My Baptism was complete. I reasoned that I should put all my energy in the church, since it held the keys to a life of meaning and peace. I never thought about that night in the Preacher's office until a couple of years later.  One day my mother came into my bedroom and spoke to me, "Bobby, you've been helping out so much in the church and I very proud of you."  I felt happy to having won her pleasure.  "I have something to ask you and this is only between you and me," she said.

I felt confused. "Sure mom."

"Has preacher Taylor ever touched you in an inappropriate way?"

I felt this sense of horror.  Immediately the night in his office came back to me. But nothing else had happened. "Of course not mom. He is a man of God. Why would you ask me that?"

My mother looked troubled and she sat down beside me on my bed.  She looked down at her hands as they were folded on her lap.  "Honey, don't ever say anything about this to anyone, especially your father but a long time ago, pastor Taylor did something very bad to your brother."

"He touched him?"

"More than that.  I know it is hard for you to understand right now, but . . . well . . . the preacher raped your brother."

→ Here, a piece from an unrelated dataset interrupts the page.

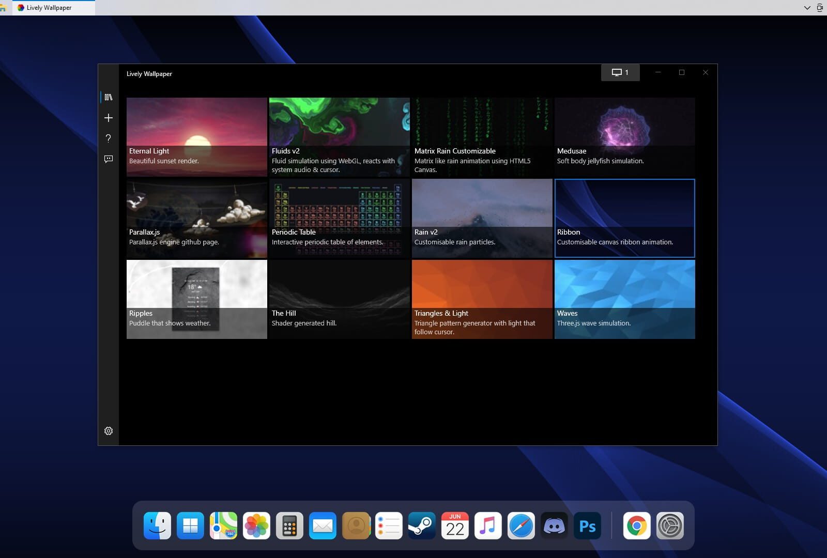
Task: Open Lively settings gear icon
Action: pos(109,431)
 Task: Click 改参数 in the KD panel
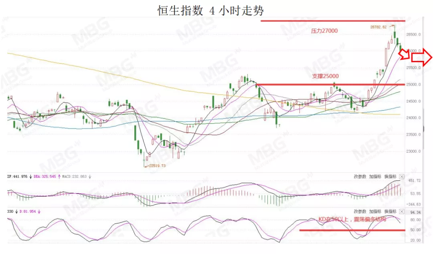360,212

I felt dizzy. Nothing made sense. The feelings rushed across my face so rapidly that I couldn't put words on them, but Sophia could.  It was the fact that all I had known to be true and good was now on its head.  How could this man of god, whom I was trying so hard to emulate, be doing something so horrible, more horrible than any of the bad things that those who didn't know Jesus were doing. Instantly a thousand sermons came through my ears, in one and out the other, like a endless tread of dental floss.  These were sermons about how the Holy Spirit helps us to live godly once we knew Jesus. How things were very different between those who had the Holy Spirit and those who did not. Then, like a huge knot in the floss, a question tore through my brain.

"Mom . . . how could you sit in that church each Sunday and listen to that man if you though he did such a horrible thing?"

"Son, he is a good man.  He is the best preacher this little church has ever had.  He has brought many people to the Lord. He has raised a lot of money to add on to the church and to expand and pave the parking lot. We have even given a lot of money to missionaries.  He just has this one area that is dark and I don't even pretend to understand . . . but Bobby, all the good he has done outweighs the bad."

My world was collapsing around me.  There was no meaning any more.  Sophia was screaming in my ear, lies, lies lies . . . they have all been lies.  The notion of the Holy Spirit making us resistant to sin . . . all of it lies!  There is no meaning in the church, in walking with Jesus . . . or with Heaven.

I pulled away from the church after that.  I never spoke a word about what I knew about pastor Taylor.  I tuned-out his sermons until I was sixteen, then I just didn't go back.  It was all vanity, and chasing after the wind. None of it made sense any more . . . all lies.